Şimdi Kaddafi güçlerinin yeniden ayağa kalkalrak isyancıları püskürtmesinin son derece zor olduğu bir aşamaya girilmiş durumda. Sömürü düzenini sürdüren her diktatör gibi Kaddafi de elindeki güç kaybolunca yanında davaya adanmış yoldaşlar değil derhal gemiyi terk eden çıkarcı dalkavuklar buldu. Kaddafi'nin güçleri hızla çözülüyor.

Libya'yı özgür yarınlar beklemiyor. Kaddafi'ye bomba yağdıran emperyalistler şimdi güya barışı sağlamak için gelecekler. Bir BM Barış Gücü'nün Libya'ya gönderilmesi şimdiden konuşulmaya başlandı. BM Gücü'nün barışla ilgisi sadece laftadır. Onlar emperyalist şirketlerin yatırımlarını koruyacak ve Arap Devrimi'ne karşı emperyalizmin askeri üssü olacaktır.

NATO'nun bombaları sayesinde Kaddafi'yi yenenler şimdi aynı emperyalistlerin dediklerini yapmak zorunda kalacaklar. Ve o emperyalistler ne karşısında savaştıkları halklara ne de taşeron olarak kullandıklarına insanca muamele etmemiştir.

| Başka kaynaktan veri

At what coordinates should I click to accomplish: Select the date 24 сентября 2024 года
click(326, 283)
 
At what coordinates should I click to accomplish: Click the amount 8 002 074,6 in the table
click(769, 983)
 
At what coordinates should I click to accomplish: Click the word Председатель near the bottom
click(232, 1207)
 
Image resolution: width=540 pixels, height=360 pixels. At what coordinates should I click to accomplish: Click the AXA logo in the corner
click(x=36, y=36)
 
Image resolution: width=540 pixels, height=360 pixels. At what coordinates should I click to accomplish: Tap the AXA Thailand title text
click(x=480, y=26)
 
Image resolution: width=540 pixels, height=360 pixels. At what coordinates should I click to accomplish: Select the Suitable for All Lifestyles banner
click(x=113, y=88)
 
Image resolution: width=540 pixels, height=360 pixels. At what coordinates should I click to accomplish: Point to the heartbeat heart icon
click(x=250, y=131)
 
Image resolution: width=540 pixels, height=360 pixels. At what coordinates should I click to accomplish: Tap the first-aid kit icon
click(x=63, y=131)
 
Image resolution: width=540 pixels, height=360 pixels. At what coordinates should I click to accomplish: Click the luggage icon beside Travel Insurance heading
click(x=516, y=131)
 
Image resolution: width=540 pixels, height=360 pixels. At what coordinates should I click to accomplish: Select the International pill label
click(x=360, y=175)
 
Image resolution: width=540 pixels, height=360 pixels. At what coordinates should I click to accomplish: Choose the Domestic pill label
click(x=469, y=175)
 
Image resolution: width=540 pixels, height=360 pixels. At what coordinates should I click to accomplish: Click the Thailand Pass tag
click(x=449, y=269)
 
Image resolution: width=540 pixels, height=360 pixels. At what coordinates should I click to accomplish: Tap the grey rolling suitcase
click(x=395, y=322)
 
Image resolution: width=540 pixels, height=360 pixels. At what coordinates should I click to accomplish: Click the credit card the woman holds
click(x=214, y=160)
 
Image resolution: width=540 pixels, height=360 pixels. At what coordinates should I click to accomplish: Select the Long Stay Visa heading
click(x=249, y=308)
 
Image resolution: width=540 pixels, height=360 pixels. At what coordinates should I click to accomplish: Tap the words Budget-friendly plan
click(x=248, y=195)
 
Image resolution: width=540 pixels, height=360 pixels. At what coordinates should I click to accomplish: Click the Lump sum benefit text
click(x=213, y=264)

Afganistan'da Taliban'dan, Irak'ta Saddam'a kadar emperyalizme hizmet edenler er ya da geç emperyalizmin kurbanı olmuştur. Bundan sonra da Libya ya emperyalizme boyun eğecek ve sömürgeleşmeyi kabul edecektir ya da er geç Arap Devrimlerinin rüzgarıyla boyunduruğu reddedecektir. Ne var ki ilk raundu NATO ve işbirlikçileri kazanmıştır.